Divorce is the legal process of ending a marriage. While there may be many associated legal matters to resolve in conjunction with a divorce, such as child support and custody, property division, and spousal support, individuals who wish to divorce must demonstrate that they meet the requirements for engaging with the process. One of those requirements is having a valid reason for ending their marriage.
The bases on which individuals can end their marriages are called grounds for divorce. In California there are two recognized grounds – incurable insanity and irreconcilable differences. Incurable insanity is self-explanatory. If a person suffers from an irremediable mental ailment, their spouse may have the option of ending their legal union.

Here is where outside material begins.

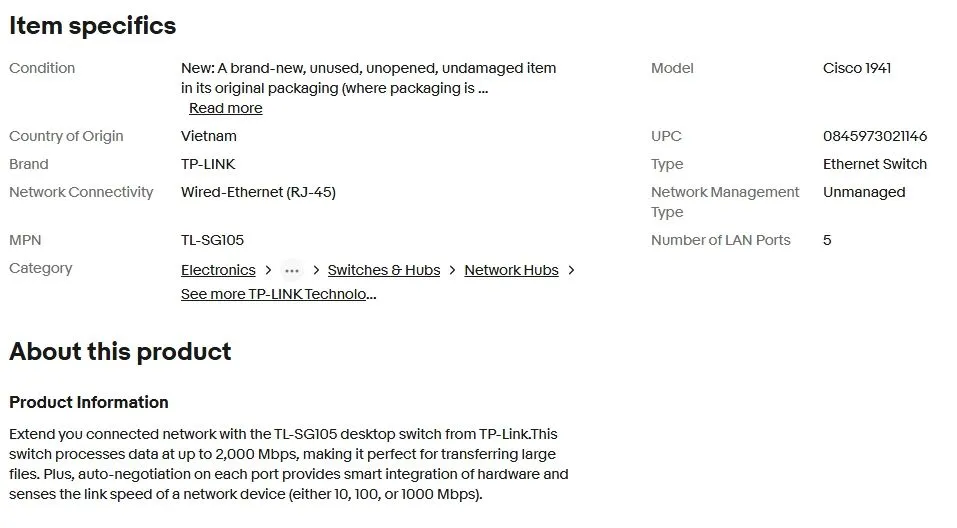
Task: Click the chevron before Switches & Hubs
Action: coord(316,270)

Irreconcilable differences may be more difficult to demonstrate. Generally, a person must be able to show that they can no longer get along with their spouse and that there is nothing they can do to fix the problems in their relationship. Irreconcilable differences indicate that a marriage is broken, that there is nothing that can be done to fix it, and that ending it is a reasonable step for the parties involved.

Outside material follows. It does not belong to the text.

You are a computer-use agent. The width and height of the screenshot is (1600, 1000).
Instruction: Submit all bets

Many different factors can complicate the divorce process, even when both of the parties to the marriage want to dissolve their union. As all divorces proceed on their own facts and circumstances it is not advised for individuals to make assumptions about their own legal experiences based on the outcomes that others attained. Legal counsel from divorce and family law attorneys can prepare men and women for the issues they may face when they decide that they are ready to file for divorce.